Ein Sprecher des Parlaments machte die Ansage: „Aufgrund der leider immer noch schwierigen sanitären Lage und trotz des erklärten Willens des Europäischen Parlaments so schnell wie möglich nach Straßburg zurückzukehren, werden die nächsten Sitzungen (Januar, Februar) als Video-Sitzungen mit einer Präsidentschaft im Sitzungssaal in Brüssel durchgeführt werden. Die Abgeordneten können sich aus den Mitgliedsstaaten aus zu Wort melden, wie es bereits seit Oktober praktiziert wird. Wir weisen darauf hin, dass die französischen Behörden darum gebeten haben, dass auch die eigentlich Anfang Februar geplante Trauerfeier für den verstorbenen Präsidenten Giscard d’Estaing auf April verschoben wird, aufgrund der aktuellen sanitären Lage in Frankreich und besonders im Departement Bas-Rhin.“ Aha.

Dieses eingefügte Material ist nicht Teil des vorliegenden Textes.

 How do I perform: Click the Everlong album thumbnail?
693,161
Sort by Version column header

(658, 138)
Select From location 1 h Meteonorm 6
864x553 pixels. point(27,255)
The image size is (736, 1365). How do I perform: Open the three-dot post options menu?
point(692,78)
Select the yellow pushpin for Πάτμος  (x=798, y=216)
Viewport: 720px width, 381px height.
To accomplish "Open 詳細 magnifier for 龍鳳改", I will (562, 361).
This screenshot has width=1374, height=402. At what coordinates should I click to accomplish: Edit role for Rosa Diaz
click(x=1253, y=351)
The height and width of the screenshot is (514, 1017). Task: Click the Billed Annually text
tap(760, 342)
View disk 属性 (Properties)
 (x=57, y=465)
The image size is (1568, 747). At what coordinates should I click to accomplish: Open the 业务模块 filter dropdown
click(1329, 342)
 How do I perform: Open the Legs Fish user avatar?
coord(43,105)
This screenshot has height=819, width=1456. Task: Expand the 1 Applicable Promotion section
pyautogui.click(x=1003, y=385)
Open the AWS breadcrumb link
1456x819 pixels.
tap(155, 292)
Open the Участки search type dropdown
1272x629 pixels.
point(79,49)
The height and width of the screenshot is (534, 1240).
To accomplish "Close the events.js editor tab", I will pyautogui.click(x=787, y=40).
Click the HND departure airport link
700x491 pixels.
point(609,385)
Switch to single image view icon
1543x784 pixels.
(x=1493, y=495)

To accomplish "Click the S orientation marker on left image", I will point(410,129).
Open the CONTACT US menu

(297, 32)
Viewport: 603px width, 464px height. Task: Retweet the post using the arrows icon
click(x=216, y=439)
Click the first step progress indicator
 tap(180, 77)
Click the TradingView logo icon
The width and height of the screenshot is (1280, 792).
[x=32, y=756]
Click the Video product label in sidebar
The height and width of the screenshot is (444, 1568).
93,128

Die Corona-Inzidenz kann schon mal nicht der ausschlaggebende Grund sein. Diese liegt nämlich in Brüssel-Zentrum bei 240 (in einigen Vierteln wie Etterbeek sogar bei 345), während sie in Straßburg bei 200 liegt. Wenn es nach Aussage des Parlamentssprechers nur darum geht, dass der Präsident mit einer Handvoll Mitarbeiter im Sitzungssaal die Sitzungen leitet, dann wäre es doch möglich gewesen, dass David-Maria Sassoli nach Straßburg kommt und die Sitzungen vom eigentlichen Sitz des Europäischen Parlaments aus leitet. Aber die europäischen Institutionen bleiben lieber in Brüssel, als nach Straßburg zu kommen. Und auch die aktuellen Unruhen in Brüssel, nachdem ein junger Farbiger in einer Polizeistation ums Leben kam, wohin man ihn brachte, weil er eine Polizeikontrolle mit dem Smartphone gefilmt hatte, ändern nichts daran, dass sich das Parlament in Brüssel sicherer fühlt als an seinem vertraglich festgelegten Sitz Straßburg.

Langsam fällt es schwer zu glauben, dass man es eilig hat, das Europäische Parlament wieder an seinem Sitz tagen zu lassen. Die Argumente klingen vorgeschoben, zumal bei den aktuellen Sitzungswochen gar keine Europaabgeordneten anwesend sein werden. Da wäre es doch tatsächlich einfach gewesen, die nächsten Sitzungen dort zu organisieren, wo sie eigentlich stattfinden sollten. Aber Brüssel, Hauptstadt der Lobbyisten und der Politik der verschlossenen Türen, hat Hochkonjunktur. Denn in Straßburg ist alles zu offen, zu transparent, zu wenig auf die Wünsche der Interessensvertreter der Wirtschaft ausgerichtet. Ist Brüssel die Hauptstadt der institutionalisierten Korruption, ist Straßburg die Hauptstadt des „Europas der Bürger“ und so viel Bürgernähe stört die Lobby-Verbände nur.

Mit jedem Monat, den das Parlament vertragswidrig von Brüssel aus tagt, entfernt es sich weiter von Straßburg. Erneut wurde eine Gelegenheit ausgelassen, durch eine ziemlich einfache Maßnahme die nächsten Sitzungen von Straßburg aus zu leiten und dem Parlamentssitz Straßburg gerecht zu werden. Man darf gespannt sein, wie es weitergeht, doch in der Zwischenzeit zementiert Brüssel seinen nicht gerechtfertigten Anspruch auf den Sitz des Parlaments. Dem gilt es entschieden gegenzusteuern, will man nicht den Anschein erwecken, als würden die Institutionen der Europäischen Union nur noch nach der Pfeife der Lobbys tanzen.